PROVIDED TEXT:
A great book and delicious lunch. I just finished reading Station Eleven yesterday. I know some of you have read this book, too, and I would love to know your thoughts about it. The story is set in a dystopian future a few years after the collapse of civilization. It is a book about memory and loss and art and connection--what it is that makes us human. A couple of years ago I read Laurus by Russian author Eugene Vodolazkin. That book was set in an indeterminate time period which, I realized as I was reading Station Eleven, might have been the future, although it had a distinctly medieval quality to it.  Vodolazkin wrote Laurus to show what is absent from our modern lives that was essential before: a wholeness in human experience with no separation between natural and supernatural awareness. This contrasts sharply with Station Eleven which removes the trappings of modern civilization to show us the meaning the civilized world imbues to our lives. It portrays religion as dangerous incoherency adhered to by the coercive, the weak, the deranged, and the deadly. Station Eleven speaks eloquently about the bonds people form with other people, with objects, with place, with animals, and with time.  (Interestingly, the word 'religion' is from the Latin 'religio', meaning:  obligation, bond, reverence; and 'religare' meaning "to bind".)  The book has given me a lot to ponder, and I don't think I will easily forget it. I have already recommended it to a few people. But, if I had to choose between re-reading Laurus or Station Eleven, I would pick Laurus.

WORK TO DO:
• 1. Write out the post about Station Eleven again, word for word.
• 2. In the records, copy out the part that opens with the line containing "Image resolution: width=1024" and closes with the line containing "Action: click(956, 696)", both lines included, and nothing else.

INPUT DATA:

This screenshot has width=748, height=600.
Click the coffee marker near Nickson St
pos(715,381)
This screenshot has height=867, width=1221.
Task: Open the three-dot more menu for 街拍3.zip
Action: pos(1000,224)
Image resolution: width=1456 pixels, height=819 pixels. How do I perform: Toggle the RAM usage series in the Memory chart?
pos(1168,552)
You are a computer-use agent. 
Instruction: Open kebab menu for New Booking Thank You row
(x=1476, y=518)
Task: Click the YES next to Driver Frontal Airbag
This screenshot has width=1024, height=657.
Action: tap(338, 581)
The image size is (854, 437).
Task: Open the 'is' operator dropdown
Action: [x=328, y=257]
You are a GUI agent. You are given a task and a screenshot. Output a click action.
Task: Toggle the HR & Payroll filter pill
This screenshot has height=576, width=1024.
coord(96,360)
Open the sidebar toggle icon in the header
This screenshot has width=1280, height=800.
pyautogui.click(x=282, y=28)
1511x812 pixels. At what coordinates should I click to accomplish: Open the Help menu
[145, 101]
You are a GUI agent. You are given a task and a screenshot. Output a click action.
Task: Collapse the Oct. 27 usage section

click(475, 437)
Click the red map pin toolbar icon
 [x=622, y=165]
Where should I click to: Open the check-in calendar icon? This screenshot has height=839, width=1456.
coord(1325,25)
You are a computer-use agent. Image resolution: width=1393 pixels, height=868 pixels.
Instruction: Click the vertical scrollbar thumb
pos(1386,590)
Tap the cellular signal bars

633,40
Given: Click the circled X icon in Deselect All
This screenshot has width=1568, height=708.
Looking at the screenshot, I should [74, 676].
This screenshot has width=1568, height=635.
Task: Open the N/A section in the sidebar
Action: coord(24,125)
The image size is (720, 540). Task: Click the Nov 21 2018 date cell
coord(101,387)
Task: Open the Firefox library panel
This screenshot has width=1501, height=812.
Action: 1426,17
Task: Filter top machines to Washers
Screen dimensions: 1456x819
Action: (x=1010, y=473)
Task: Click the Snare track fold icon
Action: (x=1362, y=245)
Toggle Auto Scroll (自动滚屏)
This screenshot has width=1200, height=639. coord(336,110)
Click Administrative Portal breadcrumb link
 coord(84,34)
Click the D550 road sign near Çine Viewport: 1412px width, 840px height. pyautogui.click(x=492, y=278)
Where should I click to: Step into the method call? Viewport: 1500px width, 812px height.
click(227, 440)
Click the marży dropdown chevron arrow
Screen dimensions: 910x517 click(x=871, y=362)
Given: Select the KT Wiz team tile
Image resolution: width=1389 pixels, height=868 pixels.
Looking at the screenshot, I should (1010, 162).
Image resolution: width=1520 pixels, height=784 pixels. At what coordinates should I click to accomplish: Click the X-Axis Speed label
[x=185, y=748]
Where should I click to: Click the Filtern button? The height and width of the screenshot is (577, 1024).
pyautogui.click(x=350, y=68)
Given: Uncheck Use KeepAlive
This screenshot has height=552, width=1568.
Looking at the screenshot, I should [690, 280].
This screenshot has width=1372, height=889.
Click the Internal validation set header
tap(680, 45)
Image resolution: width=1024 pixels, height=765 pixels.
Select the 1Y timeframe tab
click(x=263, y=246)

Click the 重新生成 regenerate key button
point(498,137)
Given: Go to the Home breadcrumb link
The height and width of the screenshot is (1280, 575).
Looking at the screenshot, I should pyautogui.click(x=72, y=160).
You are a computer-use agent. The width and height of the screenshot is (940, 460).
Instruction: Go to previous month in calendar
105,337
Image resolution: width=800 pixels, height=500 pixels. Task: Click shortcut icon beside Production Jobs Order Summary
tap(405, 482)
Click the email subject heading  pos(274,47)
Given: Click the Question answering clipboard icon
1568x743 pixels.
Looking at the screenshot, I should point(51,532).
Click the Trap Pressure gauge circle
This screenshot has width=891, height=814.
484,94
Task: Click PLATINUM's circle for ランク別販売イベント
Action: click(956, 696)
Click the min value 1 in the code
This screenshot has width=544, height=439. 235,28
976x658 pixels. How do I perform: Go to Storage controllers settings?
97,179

IN RESPONSE:
• 1.
A great book and delicious lunch. I just finished reading Station Eleven yesterday. I know some of you have read this book, too, and I would love to know your thoughts about it. The story is set in a dystopian future a few years after the collapse of civilization. It is a book about memory and loss and art and connection--what it is that makes us human. A couple of years ago I read Laurus by Russian author Eugene Vodolazkin. That book was set in an indeterminate time period which, I realized as I was reading Station Eleven, might have been the future, although it had a distinctly medieval quality to it.  Vodolazkin wrote Laurus to show what is absent from our modern lives that was essential before: a wholeness in human experience with no separation between natural and supernatural awareness. This contrasts sharply with Station Eleven which removes the trappings of modern civilization to show us the meaning the civilized world imbues to our lives. It portrays religion as dangerous incoherency adhered to by the coercive, the weak, the deranged, and the deadly. Station Eleven speaks eloquently about the bonds people form with other people, with objects, with place, with animals, and with time.  (Interestingly, the word 'religion' is from the Latin 'religio', meaning:  obligation, bond, reverence; and 'religare' meaning "to bind".)  The book has given me a lot to ponder, and I don't think I will easily forget it. I have already recommended it to a few people. But, if I had to choose between re-reading Laurus or Station Eleven, I would pick Laurus.

• 2.
Image resolution: width=1024 pixels, height=765 pixels.
Select the 1Y timeframe tab
click(x=263, y=246)

Click the 重新生成 regenerate key button
point(498,137)
Given: Go to the Home breadcrumb link
The height and width of the screenshot is (1280, 575).
Looking at the screenshot, I should pyautogui.click(x=72, y=160).
You are a computer-use agent. The width and height of the screenshot is (940, 460).
Instruction: Go to previous month in calendar
105,337
Image resolution: width=800 pixels, height=500 pixels. Task: Click shortcut icon beside Production Jobs Order Summary
tap(405, 482)
Click the email subject heading  pos(274,47)
Given: Click the Question answering clipboard icon
1568x743 pixels.
Looking at the screenshot, I should point(51,532).
Click the Trap Pressure gauge circle
This screenshot has width=891, height=814.
484,94
Task: Click PLATINUM's circle for ランク別販売イベント
Action: click(956, 696)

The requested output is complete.